## Goal
Convert every line of the entries below into a JSON list of strings, one string per line, leaving out blank lines.

--- Start Information supplied ---

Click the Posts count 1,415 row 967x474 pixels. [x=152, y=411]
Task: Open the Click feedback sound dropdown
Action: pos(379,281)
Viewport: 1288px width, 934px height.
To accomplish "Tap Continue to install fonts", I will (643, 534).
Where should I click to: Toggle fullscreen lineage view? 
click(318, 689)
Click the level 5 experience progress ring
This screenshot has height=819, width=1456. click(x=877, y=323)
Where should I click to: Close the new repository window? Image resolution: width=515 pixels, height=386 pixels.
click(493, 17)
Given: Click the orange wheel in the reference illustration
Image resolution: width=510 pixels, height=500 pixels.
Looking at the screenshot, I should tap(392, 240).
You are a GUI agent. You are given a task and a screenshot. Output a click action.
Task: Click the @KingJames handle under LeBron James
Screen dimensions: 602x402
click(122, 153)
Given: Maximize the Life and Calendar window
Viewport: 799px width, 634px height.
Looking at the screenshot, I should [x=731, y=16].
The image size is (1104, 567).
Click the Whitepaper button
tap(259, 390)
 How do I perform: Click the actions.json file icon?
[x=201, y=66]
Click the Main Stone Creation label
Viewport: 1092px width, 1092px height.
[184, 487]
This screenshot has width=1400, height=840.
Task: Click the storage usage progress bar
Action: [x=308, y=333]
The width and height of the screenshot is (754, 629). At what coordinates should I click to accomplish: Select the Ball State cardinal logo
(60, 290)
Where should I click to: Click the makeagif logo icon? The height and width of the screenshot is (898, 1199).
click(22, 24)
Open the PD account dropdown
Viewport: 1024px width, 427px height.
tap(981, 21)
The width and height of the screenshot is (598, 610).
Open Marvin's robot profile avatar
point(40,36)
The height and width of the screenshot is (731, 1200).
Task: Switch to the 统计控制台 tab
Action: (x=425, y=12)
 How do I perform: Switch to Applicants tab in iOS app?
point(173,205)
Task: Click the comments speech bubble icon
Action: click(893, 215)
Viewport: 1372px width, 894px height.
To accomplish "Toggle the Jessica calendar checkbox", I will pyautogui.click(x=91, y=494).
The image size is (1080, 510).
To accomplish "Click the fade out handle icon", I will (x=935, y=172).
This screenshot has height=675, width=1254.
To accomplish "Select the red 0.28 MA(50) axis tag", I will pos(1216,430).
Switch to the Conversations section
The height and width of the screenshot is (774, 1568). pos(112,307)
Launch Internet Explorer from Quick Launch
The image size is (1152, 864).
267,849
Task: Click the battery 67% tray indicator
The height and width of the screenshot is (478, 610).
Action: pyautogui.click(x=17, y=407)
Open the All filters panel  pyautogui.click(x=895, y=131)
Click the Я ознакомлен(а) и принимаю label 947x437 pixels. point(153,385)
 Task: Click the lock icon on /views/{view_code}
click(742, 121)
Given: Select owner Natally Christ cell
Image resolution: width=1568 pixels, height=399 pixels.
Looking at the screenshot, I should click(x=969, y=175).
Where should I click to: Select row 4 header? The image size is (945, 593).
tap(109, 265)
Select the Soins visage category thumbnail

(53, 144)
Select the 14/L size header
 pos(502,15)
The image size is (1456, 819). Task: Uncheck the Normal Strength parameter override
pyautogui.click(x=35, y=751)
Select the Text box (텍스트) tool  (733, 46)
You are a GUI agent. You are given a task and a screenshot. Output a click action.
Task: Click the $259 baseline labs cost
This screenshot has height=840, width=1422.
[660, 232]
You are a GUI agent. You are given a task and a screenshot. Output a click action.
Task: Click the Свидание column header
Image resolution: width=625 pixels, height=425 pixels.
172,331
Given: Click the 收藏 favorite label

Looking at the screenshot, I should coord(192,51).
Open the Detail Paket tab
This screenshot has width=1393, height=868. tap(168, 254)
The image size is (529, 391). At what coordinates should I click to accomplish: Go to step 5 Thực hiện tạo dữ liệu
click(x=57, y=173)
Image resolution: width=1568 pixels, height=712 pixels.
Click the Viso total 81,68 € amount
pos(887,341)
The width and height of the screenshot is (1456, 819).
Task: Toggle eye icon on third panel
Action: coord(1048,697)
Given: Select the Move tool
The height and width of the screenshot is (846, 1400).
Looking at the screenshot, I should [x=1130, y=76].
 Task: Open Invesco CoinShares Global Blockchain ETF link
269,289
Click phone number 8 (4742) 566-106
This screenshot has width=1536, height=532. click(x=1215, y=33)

--- End Information supplied ---

## Correct result
[
  "Click the Posts count 1,415 row 967x474 pixels. [x=152, y=411]",
  "Task: Open the Click feedback sound dropdown",
  "Action: pos(379,281)",
  "Viewport: 1288px width, 934px height.",
  "To accomplish \"Tap Continue to install fonts\", I will (643, 534).",
  "Where should I click to: Toggle fullscreen lineage view? ",
  "click(318, 689)",
  "Click the level 5 experience progress ring",
  "This screenshot has height=819, width=1456. click(x=877, y=323)",
  "Where should I click to: Close the new repository window? Image resolution: width=515 pixels, height=386 pixels.",
  "click(493, 17)",
  "Given: Click the orange wheel in the reference illustration",
  "Image resolution: width=510 pixels, height=500 pixels.",
  "Looking at the screenshot, I should tap(392, 240).",
  "You are a GUI agent. You are given a task and a screenshot. Output a click action.",
  "Task: Click the @KingJames handle under LeBron James",
  "Screen dimensions: 602x402",
  "click(122, 153)",
  "Given: Maximize the Life and Calendar window",
  "Viewport: 799px width, 634px height.",
  "Looking at the screenshot, I should [x=731, y=16].",
  "The image size is (1104, 567).",
  "Click the Whitepaper button",
  "tap(259, 390)",
  " How do I perform: Click the actions.json file icon?",
  "[x=201, y=66]",
  "Click the Main Stone Creation label",
  "Viewport: 1092px width, 1092px height.",
  "[184, 487]",
  "This screenshot has width=1400, height=840.",
  "Task: Click the storage usage progress bar",
  "Action: [x=308, y=333]",
  "The width and height of the screenshot is (754, 629). At what coordinates should I click to accomplish: Select the Ball State cardinal logo",
  "(60, 290)",
  "Where should I click to: Click the makeagif logo icon? The height and width of the screenshot is (898, 1199).",
  "click(22, 24)",
  "Open the PD account dropdown",
  "Viewport: 1024px width, 427px height.",
  "tap(981, 21)",
  "The width and height of the screenshot is (598, 610).",
  "Open Marvin's robot profile avatar",
  "point(40,36)",
  "The height and width of the screenshot is (731, 1200).",
  "Task: Switch to the 统计控制台 tab",
  "Action: (x=425, y=12)",
  " How do I perform: Switch to Applicants tab in iOS app?",
  "point(173,205)",
  "Task: Click the comments speech bubble icon",
  "Action: click(893, 215)",
  "Viewport: 1372px width, 894px height.",
  "To accomplish \"Toggle the Jessica calendar checkbox\", I will pyautogui.click(x=91, y=494).",
  "The image size is (1080, 510).",
  "To accomplish \"Click the fade out handle icon\", I will (x=935, y=172).",
  "This screenshot has height=675, width=1254.",
  "To accomplish \"Select the red 0.28 MA(50) axis tag\", I will pos(1216,430).",
  "Switch to the Conversations section",
  "The height and width of the screenshot is (774, 1568). pos(112,307)",
  "Launch Internet Explorer from Quick Launch",
  "The image size is (1152, 864).",
  "267,849",
  "Task: Click the battery 67% tray indicator",
  "The height and width of the screenshot is (478, 610).",
  "Action: pyautogui.click(x=17, y=407)",
  "Open the All filters panel  pyautogui.click(x=895, y=131)",
  "Click the Я ознакомлен(а) и принимаю label 947x437 pixels. point(153,385)",
  " Task: Click the lock icon on /views/{view_code}",
  "click(742, 121)",
  "Given: Select owner Natally Christ cell",
  "Image resolution: width=1568 pixels, height=399 pixels.",
  "Looking at the screenshot, I should click(x=969, y=175).",
  "Where should I click to: Select row 4 header? The image size is (945, 593).",
  "tap(109, 265)",
  "Select the Soins visage category thumbnail",
  "(53, 144)",
  "Select the 14/L size header",
  " pos(502,15)",
  "The image size is (1456, 819). Task: Uncheck the Normal Strength parameter override",
  "pyautogui.click(x=35, y=751)",
  "Select the Text box (텍스트) tool  (733, 46)",
  "You are a GUI agent. You are given a task and a screenshot. Output a click action.",
  "Task: Click the $259 baseline labs cost",
  "This screenshot has height=840, width=1422.",
  "[660, 232]",
  "You are a GUI agent. You are given a task and a screenshot. Output a click action.",
  "Task: Click the Свидание column header",
  "Image resolution: width=625 pixels, height=425 pixels.",
  "172,331",
  "Given: Click the 收藏 favorite label",
  "Looking at the screenshot, I should coord(192,51).",
  "Open the Detail Paket tab",
  "This screenshot has width=1393, height=868. tap(168, 254)",
  "The image size is (529, 391). At what coordinates should I click to accomplish: Go to step 5 Thực hiện tạo dữ liệu",
  "click(x=57, y=173)",
  "Image resolution: width=1568 pixels, height=712 pixels.",
  "Click the Viso total 81,68 € amount",
  "pos(887,341)",
  "The width and height of the screenshot is (1456, 819).",
  "Task: Toggle eye icon on third panel",
  "Action: coord(1048,697)",
  "Given: Select the Move tool",
  "The height and width of the screenshot is (846, 1400).",
  "Looking at the screenshot, I should [x=1130, y=76].",
  " Task: Open Invesco CoinShares Global Blockchain ETF link",
  "269,289",
  "Click phone number 8 (4742) 566-106",
  "This screenshot has width=1536, height=532. click(x=1215, y=33)"
]